Quote the lines below word for word, in full.

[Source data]

----------------

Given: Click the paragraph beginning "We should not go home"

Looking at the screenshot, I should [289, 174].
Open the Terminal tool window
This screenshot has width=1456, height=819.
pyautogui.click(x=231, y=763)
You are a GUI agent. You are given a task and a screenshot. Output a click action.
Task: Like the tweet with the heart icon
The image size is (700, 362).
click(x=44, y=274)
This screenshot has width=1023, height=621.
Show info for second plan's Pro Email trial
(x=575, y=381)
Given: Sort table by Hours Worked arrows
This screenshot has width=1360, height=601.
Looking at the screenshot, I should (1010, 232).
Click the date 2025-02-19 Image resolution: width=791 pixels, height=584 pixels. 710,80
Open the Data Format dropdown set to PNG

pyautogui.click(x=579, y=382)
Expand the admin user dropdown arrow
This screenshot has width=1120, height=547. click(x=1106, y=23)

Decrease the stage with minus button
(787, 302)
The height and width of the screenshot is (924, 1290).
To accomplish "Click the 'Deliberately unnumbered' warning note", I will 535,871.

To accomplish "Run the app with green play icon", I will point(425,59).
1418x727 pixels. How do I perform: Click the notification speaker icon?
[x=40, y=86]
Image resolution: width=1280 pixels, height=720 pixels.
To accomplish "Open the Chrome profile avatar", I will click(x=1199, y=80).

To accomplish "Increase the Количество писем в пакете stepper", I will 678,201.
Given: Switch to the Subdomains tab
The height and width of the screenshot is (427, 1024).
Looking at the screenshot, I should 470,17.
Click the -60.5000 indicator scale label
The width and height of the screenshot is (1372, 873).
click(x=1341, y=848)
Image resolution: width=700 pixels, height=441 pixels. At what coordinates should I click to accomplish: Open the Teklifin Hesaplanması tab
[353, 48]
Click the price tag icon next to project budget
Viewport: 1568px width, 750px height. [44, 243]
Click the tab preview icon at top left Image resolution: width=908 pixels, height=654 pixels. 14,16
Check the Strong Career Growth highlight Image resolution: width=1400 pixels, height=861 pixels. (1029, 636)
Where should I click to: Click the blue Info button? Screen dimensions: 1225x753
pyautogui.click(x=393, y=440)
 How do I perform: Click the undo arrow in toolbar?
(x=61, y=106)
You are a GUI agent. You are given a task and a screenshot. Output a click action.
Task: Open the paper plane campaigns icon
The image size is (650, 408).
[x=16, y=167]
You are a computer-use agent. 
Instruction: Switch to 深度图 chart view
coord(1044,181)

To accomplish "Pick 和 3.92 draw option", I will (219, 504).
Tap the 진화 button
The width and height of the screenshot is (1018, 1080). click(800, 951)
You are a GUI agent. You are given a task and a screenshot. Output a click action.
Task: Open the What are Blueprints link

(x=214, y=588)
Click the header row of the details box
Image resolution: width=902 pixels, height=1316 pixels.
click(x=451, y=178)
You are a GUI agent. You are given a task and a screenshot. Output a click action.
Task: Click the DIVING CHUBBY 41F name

----------------

» **Problem solution**
Given: Click the paragraph beginning "We should not go home"

Looking at the screenshot, I should [289, 174].
Open the Terminal tool window
This screenshot has width=1456, height=819.
pyautogui.click(x=231, y=763)
You are a GUI agent. You are given a task and a screenshot. Output a click action.
Task: Like the tweet with the heart icon
The image size is (700, 362).
click(x=44, y=274)
This screenshot has width=1023, height=621.
Show info for second plan's Pro Email trial
(x=575, y=381)
Given: Sort table by Hours Worked arrows
This screenshot has width=1360, height=601.
Looking at the screenshot, I should (1010, 232).
Click the date 2025-02-19 Image resolution: width=791 pixels, height=584 pixels. 710,80
Open the Data Format dropdown set to PNG

pyautogui.click(x=579, y=382)
Expand the admin user dropdown arrow
This screenshot has width=1120, height=547. click(x=1106, y=23)

Decrease the stage with minus button
(787, 302)
The height and width of the screenshot is (924, 1290).
To accomplish "Click the 'Deliberately unnumbered' warning note", I will 535,871.

To accomplish "Run the app with green play icon", I will point(425,59).
1418x727 pixels. How do I perform: Click the notification speaker icon?
[x=40, y=86]
Image resolution: width=1280 pixels, height=720 pixels.
To accomplish "Open the Chrome profile avatar", I will click(x=1199, y=80).

To accomplish "Increase the Количество писем в пакете stepper", I will 678,201.
Given: Switch to the Subdomains tab
The height and width of the screenshot is (427, 1024).
Looking at the screenshot, I should 470,17.
Click the -60.5000 indicator scale label
The width and height of the screenshot is (1372, 873).
click(x=1341, y=848)
Image resolution: width=700 pixels, height=441 pixels. At what coordinates should I click to accomplish: Open the Teklifin Hesaplanması tab
[353, 48]
Click the price tag icon next to project budget
Viewport: 1568px width, 750px height. [44, 243]
Click the tab preview icon at top left Image resolution: width=908 pixels, height=654 pixels. 14,16
Check the Strong Career Growth highlight Image resolution: width=1400 pixels, height=861 pixels. (1029, 636)
Where should I click to: Click the blue Info button? Screen dimensions: 1225x753
pyautogui.click(x=393, y=440)
 How do I perform: Click the undo arrow in toolbar?
(x=61, y=106)
You are a GUI agent. You are given a task and a screenshot. Output a click action.
Task: Open the paper plane campaigns icon
The image size is (650, 408).
[x=16, y=167]
You are a computer-use agent. 
Instruction: Switch to 深度图 chart view
coord(1044,181)

To accomplish "Pick 和 3.92 draw option", I will (219, 504).
Tap the 진화 button
The width and height of the screenshot is (1018, 1080). click(800, 951)
You are a GUI agent. You are given a task and a screenshot. Output a click action.
Task: Open the What are Blueprints link

(x=214, y=588)
Click the header row of the details box
Image resolution: width=902 pixels, height=1316 pixels.
click(x=451, y=178)
You are a GUI agent. You are given a task and a screenshot. Output a click action.
Task: Click the DIVING CHUBBY 41F name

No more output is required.